#### TASK TO COMPLETE:
Output the entries verbatim, including every line.
***** GIVEN DATA *****
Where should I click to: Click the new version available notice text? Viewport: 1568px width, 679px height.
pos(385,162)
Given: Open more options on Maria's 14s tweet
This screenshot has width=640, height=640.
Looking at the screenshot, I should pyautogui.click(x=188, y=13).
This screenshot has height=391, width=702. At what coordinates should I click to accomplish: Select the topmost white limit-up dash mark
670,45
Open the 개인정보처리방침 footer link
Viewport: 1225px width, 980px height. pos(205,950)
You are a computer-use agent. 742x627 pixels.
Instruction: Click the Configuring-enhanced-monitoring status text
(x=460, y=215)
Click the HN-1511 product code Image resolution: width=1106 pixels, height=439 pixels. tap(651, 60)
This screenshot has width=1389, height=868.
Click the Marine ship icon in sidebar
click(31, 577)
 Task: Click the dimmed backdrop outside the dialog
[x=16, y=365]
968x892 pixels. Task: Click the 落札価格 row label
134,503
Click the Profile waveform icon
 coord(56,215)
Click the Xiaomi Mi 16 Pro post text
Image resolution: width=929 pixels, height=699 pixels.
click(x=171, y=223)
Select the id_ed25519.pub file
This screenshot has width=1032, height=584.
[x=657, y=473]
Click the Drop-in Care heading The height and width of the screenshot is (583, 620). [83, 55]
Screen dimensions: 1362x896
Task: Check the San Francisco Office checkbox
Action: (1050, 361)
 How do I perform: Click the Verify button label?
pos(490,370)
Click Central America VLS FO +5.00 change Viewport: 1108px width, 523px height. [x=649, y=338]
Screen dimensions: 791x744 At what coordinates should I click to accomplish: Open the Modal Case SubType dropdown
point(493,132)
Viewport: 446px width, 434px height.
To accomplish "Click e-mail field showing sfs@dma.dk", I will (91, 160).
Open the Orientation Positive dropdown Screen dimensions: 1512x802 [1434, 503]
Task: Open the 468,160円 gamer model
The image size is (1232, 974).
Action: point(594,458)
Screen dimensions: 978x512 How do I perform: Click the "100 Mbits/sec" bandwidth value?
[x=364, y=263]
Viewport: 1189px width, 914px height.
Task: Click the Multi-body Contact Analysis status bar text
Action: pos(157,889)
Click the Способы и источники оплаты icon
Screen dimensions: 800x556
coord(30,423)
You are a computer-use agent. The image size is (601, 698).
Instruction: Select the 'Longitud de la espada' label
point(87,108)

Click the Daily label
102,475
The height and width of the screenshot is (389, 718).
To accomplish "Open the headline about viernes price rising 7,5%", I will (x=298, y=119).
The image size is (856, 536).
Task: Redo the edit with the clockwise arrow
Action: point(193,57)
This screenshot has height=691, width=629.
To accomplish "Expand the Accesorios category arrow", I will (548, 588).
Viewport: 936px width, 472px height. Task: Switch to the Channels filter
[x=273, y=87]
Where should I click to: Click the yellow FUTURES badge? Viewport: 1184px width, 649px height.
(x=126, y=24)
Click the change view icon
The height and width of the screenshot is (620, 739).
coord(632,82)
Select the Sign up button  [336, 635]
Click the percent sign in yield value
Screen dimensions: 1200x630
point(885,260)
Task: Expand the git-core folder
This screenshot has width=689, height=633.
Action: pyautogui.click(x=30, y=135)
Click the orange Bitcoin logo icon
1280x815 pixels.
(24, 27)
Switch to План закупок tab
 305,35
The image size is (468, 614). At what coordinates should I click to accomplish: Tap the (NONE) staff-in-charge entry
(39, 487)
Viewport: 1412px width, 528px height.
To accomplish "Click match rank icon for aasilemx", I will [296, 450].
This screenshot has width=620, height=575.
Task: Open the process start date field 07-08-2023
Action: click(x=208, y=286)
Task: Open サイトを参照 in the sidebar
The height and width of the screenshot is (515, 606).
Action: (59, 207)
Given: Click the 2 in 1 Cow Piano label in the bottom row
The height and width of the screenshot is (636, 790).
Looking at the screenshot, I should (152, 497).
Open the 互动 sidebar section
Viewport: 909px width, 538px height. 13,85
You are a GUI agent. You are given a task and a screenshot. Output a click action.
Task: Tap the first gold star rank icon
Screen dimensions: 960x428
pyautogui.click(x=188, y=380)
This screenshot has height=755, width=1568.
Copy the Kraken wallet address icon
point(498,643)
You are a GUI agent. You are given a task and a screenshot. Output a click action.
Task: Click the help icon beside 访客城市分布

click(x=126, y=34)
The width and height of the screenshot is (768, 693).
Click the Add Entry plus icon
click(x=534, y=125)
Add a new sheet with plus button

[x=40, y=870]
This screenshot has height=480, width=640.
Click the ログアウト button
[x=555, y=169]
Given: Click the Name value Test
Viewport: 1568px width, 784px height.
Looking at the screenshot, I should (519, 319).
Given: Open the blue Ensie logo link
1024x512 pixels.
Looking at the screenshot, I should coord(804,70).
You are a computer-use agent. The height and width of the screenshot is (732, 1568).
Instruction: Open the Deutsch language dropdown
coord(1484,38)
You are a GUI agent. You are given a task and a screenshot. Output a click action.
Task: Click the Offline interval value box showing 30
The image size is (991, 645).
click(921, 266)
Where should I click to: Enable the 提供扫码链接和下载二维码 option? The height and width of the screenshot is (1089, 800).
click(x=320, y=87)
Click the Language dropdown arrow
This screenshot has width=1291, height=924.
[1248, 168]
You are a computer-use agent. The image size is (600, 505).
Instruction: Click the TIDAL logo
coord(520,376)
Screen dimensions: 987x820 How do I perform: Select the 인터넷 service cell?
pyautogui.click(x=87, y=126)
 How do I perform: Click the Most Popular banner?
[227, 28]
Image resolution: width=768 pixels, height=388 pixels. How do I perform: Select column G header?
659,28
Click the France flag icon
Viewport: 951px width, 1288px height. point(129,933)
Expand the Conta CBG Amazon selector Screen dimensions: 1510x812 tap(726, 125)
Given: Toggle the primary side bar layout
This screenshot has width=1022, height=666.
*****
#### ANSWER FOR THIS EXERCISE:
Where should I click to: Click the new version available notice text? Viewport: 1568px width, 679px height.
pos(385,162)
Given: Open more options on Maria's 14s tweet
This screenshot has width=640, height=640.
Looking at the screenshot, I should pyautogui.click(x=188, y=13).
This screenshot has height=391, width=702. At what coordinates should I click to accomplish: Select the topmost white limit-up dash mark
670,45
Open the 개인정보처리방침 footer link
Viewport: 1225px width, 980px height. pos(205,950)
You are a computer-use agent. 742x627 pixels.
Instruction: Click the Configuring-enhanced-monitoring status text
(x=460, y=215)
Click the HN-1511 product code Image resolution: width=1106 pixels, height=439 pixels. tap(651, 60)
This screenshot has width=1389, height=868.
Click the Marine ship icon in sidebar
click(31, 577)
 Task: Click the dimmed backdrop outside the dialog
[x=16, y=365]
968x892 pixels. Task: Click the 落札価格 row label
134,503
Click the Profile waveform icon
 coord(56,215)
Click the Xiaomi Mi 16 Pro post text
Image resolution: width=929 pixels, height=699 pixels.
click(x=171, y=223)
Select the id_ed25519.pub file
This screenshot has width=1032, height=584.
[x=657, y=473]
Click the Drop-in Care heading The height and width of the screenshot is (583, 620). [83, 55]
Screen dimensions: 1362x896
Task: Check the San Francisco Office checkbox
Action: (1050, 361)
 How do I perform: Click the Verify button label?
pos(490,370)
Click Central America VLS FO +5.00 change Viewport: 1108px width, 523px height. [x=649, y=338]
Screen dimensions: 791x744 At what coordinates should I click to accomplish: Open the Modal Case SubType dropdown
point(493,132)
Viewport: 446px width, 434px height.
To accomplish "Click e-mail field showing sfs@dma.dk", I will (91, 160).
Open the Orientation Positive dropdown Screen dimensions: 1512x802 [1434, 503]
Task: Open the 468,160円 gamer model
The image size is (1232, 974).
Action: point(594,458)
Screen dimensions: 978x512 How do I perform: Click the "100 Mbits/sec" bandwidth value?
[x=364, y=263]
Viewport: 1189px width, 914px height.
Task: Click the Multi-body Contact Analysis status bar text
Action: pos(157,889)
Click the Способы и источники оплаты icon
Screen dimensions: 800x556
coord(30,423)
You are a computer-use agent. The image size is (601, 698).
Instruction: Select the 'Longitud de la espada' label
point(87,108)

Click the Daily label
102,475
The height and width of the screenshot is (389, 718).
To accomplish "Open the headline about viernes price rising 7,5%", I will (x=298, y=119).
The image size is (856, 536).
Task: Redo the edit with the clockwise arrow
Action: point(193,57)
This screenshot has height=691, width=629.
To accomplish "Expand the Accesorios category arrow", I will (548, 588).
Viewport: 936px width, 472px height. Task: Switch to the Channels filter
[x=273, y=87]
Where should I click to: Click the yellow FUTURES badge? Viewport: 1184px width, 649px height.
(x=126, y=24)
Click the change view icon
The height and width of the screenshot is (620, 739).
coord(632,82)
Select the Sign up button  [336, 635]
Click the percent sign in yield value
Screen dimensions: 1200x630
point(885,260)
Task: Expand the git-core folder
This screenshot has width=689, height=633.
Action: pyautogui.click(x=30, y=135)
Click the orange Bitcoin logo icon
1280x815 pixels.
(24, 27)
Switch to План закупок tab
 305,35
The image size is (468, 614). At what coordinates should I click to accomplish: Tap the (NONE) staff-in-charge entry
(39, 487)
Viewport: 1412px width, 528px height.
To accomplish "Click match rank icon for aasilemx", I will [296, 450].
This screenshot has width=620, height=575.
Task: Open the process start date field 07-08-2023
Action: click(x=208, y=286)
Task: Open サイトを参照 in the sidebar
The height and width of the screenshot is (515, 606).
Action: (59, 207)
Given: Click the 2 in 1 Cow Piano label in the bottom row
The height and width of the screenshot is (636, 790).
Looking at the screenshot, I should (152, 497).
Open the 互动 sidebar section
Viewport: 909px width, 538px height. 13,85
You are a GUI agent. You are given a task and a screenshot. Output a click action.
Task: Tap the first gold star rank icon
Screen dimensions: 960x428
pyautogui.click(x=188, y=380)
This screenshot has height=755, width=1568.
Copy the Kraken wallet address icon
point(498,643)
You are a GUI agent. You are given a task and a screenshot. Output a click action.
Task: Click the help icon beside 访客城市分布

click(x=126, y=34)
The width and height of the screenshot is (768, 693).
Click the Add Entry plus icon
click(x=534, y=125)
Add a new sheet with plus button

[x=40, y=870]
This screenshot has height=480, width=640.
Click the ログアウト button
[x=555, y=169]
Given: Click the Name value Test
Viewport: 1568px width, 784px height.
Looking at the screenshot, I should (519, 319).
Given: Open the blue Ensie logo link
1024x512 pixels.
Looking at the screenshot, I should coord(804,70).
You are a computer-use agent. The height and width of the screenshot is (732, 1568).
Instruction: Open the Deutsch language dropdown
coord(1484,38)
You are a GUI agent. You are given a task and a screenshot. Output a click action.
Task: Click the Offline interval value box showing 30
The image size is (991, 645).
click(921, 266)
Where should I click to: Enable the 提供扫码链接和下载二维码 option? The height and width of the screenshot is (1089, 800).
click(x=320, y=87)
Click the Language dropdown arrow
This screenshot has width=1291, height=924.
[1248, 168]
You are a computer-use agent. The image size is (600, 505).
Instruction: Click the TIDAL logo
coord(520,376)
Screen dimensions: 987x820 How do I perform: Select the 인터넷 service cell?
pyautogui.click(x=87, y=126)
 How do I perform: Click the Most Popular banner?
[227, 28]
Image resolution: width=768 pixels, height=388 pixels. How do I perform: Select column G header?
659,28
Click the France flag icon
Viewport: 951px width, 1288px height. point(129,933)
Expand the Conta CBG Amazon selector Screen dimensions: 1510x812 tap(726, 125)
Given: Toggle the primary side bar layout
This screenshot has width=1022, height=666.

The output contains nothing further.